At least, that is how the media has interpreted it. Taking up Caspar's reasoning the MSM propagates this dull press release with images of Trump and Farage together in 'Bling Towers' as well as the 'Boris Bus', decorated with the 'lie' that so bewildered the British people that it caused Brexit.
The lack of some images in this context is puzzling: where is Hillary 'what-difference-does-it-make' Clinton, whom the label 'post-truth' fits so well – 'Wipe. What? You mean, like, with a cloth?'; or hubby Bill's re-definition of 'having sex with' and the word 'is'; or Cameron, Osborne and Carney's 'Project Fear'™. Oh, of course, silly me: they all gave us 'objective facts', whereas Farage, Trump and all the other knuckledraggers simply used 'appeals to emotion and personal belief'. The family of the redneck unemployed steelworker in the Rustbelt of the USA living off foodstamps is only capable of arguing from 'emotion and personal belief'. The 'objective facts', wherein lies 'truth', only Obama, Clinton et al. can grasp.
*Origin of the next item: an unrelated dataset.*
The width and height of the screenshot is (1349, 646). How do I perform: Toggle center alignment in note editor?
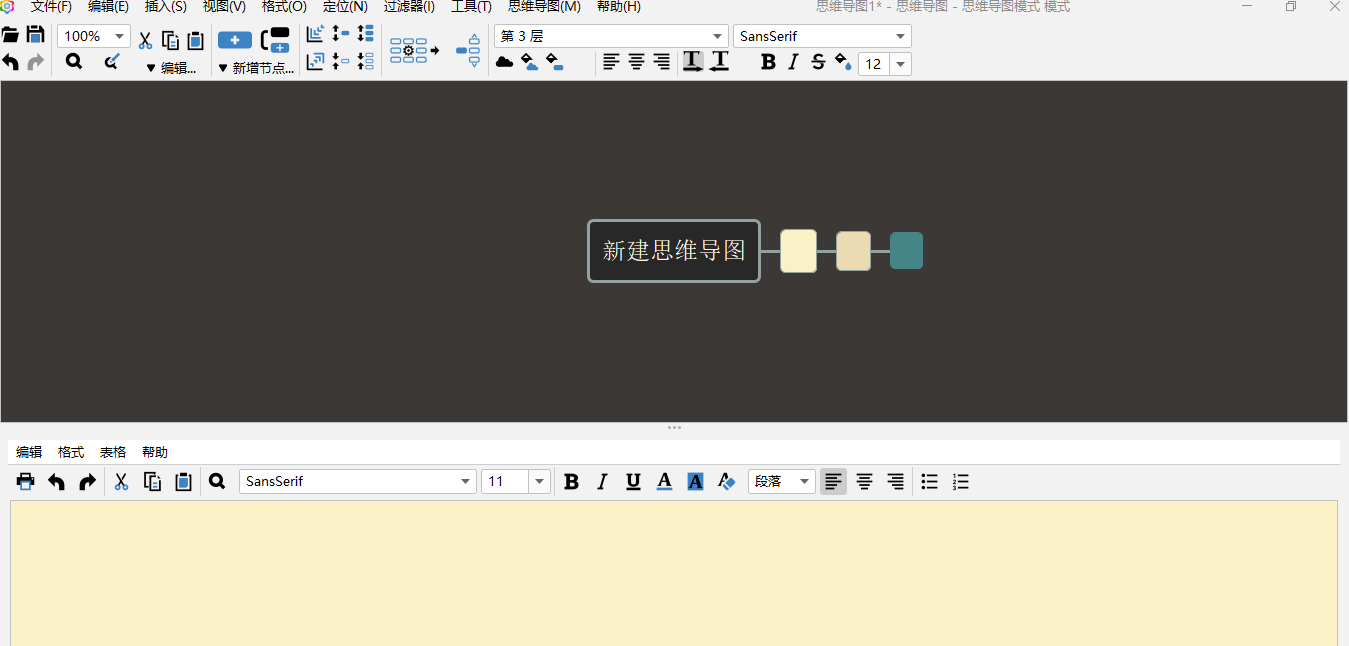coord(865,482)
I exaggerate? Just go and look at the right-on, SJW words that were the also-rans: adulting (really?), alt-right (rightwing thugs again), Brexiteer (but no 'Brexit', 'remainer' or even 'remoaner'?), chatbot (really?), coulrophobia (really?), glass cliff ['noun' sic, two words, one adjective, one noun], hygge (really?), Latinx (?), woke (?).
Dr Johnson's 'harmless drudges' are becoming really quite annoying.